Microsoft's Cloud Bet Continues To Pay Off In Latest Earnings (theverge.com)
In its 2018 financial results, Microsoft reported revenue of $28.9 billion and net income of $7.5 billion. "Revenue has jumped 12 percent year-over-year during the holiday quarter, and the trend of Microsoft's success with the cloud has continued," reports The Verge. "This time around, Azure revenue has increased by a massive 98 percent." From the report: Overall server and cloud services revenue grew 18 percent year-over-year, alongside the massive 98 percent jump in Azure revenue. It's clear Microsoft's future growth and revenue opportunities are with the cloud, so it's no surprise to see the company continually investing there to be competitive with Amazon. Microsoft's Office 365 subscription bet for consumers is also paying off. 29.2 million people are now using Office 365 on the consumer side, with revenue increasing 12 percent year-over-year for Office consumer and cloud. On the commercial side, Office revenue is also up at a 10 percent increase since the same period last year.
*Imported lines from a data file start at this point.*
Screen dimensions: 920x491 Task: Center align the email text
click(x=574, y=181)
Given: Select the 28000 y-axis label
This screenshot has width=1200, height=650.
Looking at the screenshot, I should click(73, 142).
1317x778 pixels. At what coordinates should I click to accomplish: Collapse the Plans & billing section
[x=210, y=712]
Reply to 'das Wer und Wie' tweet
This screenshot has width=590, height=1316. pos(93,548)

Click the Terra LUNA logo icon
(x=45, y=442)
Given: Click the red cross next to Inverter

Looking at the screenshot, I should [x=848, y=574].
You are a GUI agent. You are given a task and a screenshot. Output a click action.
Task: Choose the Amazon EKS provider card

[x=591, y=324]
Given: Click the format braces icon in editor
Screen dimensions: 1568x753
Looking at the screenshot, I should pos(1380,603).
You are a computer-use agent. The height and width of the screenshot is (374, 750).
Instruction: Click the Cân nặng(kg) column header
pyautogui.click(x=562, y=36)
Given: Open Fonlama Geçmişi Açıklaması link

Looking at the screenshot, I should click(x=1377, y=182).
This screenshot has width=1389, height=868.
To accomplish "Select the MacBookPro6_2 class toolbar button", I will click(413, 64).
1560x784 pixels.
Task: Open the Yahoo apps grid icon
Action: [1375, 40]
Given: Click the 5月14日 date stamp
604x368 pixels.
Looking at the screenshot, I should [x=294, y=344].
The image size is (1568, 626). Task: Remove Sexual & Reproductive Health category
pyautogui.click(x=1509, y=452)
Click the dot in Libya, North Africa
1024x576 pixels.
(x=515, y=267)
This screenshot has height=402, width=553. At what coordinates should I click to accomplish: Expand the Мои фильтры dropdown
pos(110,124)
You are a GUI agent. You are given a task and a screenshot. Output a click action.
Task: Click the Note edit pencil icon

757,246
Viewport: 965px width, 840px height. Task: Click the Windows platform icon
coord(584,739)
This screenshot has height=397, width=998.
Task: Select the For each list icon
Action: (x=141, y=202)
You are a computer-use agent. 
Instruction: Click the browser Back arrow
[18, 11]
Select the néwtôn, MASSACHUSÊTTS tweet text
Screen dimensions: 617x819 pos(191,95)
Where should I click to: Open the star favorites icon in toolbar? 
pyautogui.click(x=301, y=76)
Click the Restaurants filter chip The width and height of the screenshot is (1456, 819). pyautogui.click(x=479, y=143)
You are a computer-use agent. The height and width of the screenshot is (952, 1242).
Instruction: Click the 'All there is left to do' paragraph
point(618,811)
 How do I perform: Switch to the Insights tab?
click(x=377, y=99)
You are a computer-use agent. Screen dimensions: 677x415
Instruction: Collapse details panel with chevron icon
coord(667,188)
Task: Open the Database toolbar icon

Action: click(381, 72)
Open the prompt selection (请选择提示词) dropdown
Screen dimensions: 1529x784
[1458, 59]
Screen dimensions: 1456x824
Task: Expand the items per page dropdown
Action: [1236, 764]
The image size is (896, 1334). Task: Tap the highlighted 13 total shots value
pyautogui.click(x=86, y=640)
it may not have grown much but in the current market that is actually bloody good where competitors saw decreases. something like the surface is never going to be a constant growth, it is a solid revenue earner
yeah they must be truly panicking with only 1.3 billion revenue from surface devices a quarter, better bail on a hugely profitable business because it isn't in fast growth mode, what a disaster.
How does one pronounce "azure"? I've heard AHZ-uhr, ey-ZUHR, Escher, as-YURE and a few others...
If construction was anything like programming, an incorrectly fitted lock would bring down the entire building...
The future is Windows 10S and Edge (no other browsers allowed) connected clouds at Microsoft, with secure boot and end of support locking out Windows 7 and Linux. You will pay for this future and like it.
its a net loss due to a one time hit due to the tax changes. basically bringing money back into the country has a tax cost. So while that makes it a net loss on paper for the quarter it isn't really relevant to the health of their business
perhaps use some more modern numbers rather than making garbage guesses to come to garbage conclusions. MS are still a long way behind but they are chipping away at the lead.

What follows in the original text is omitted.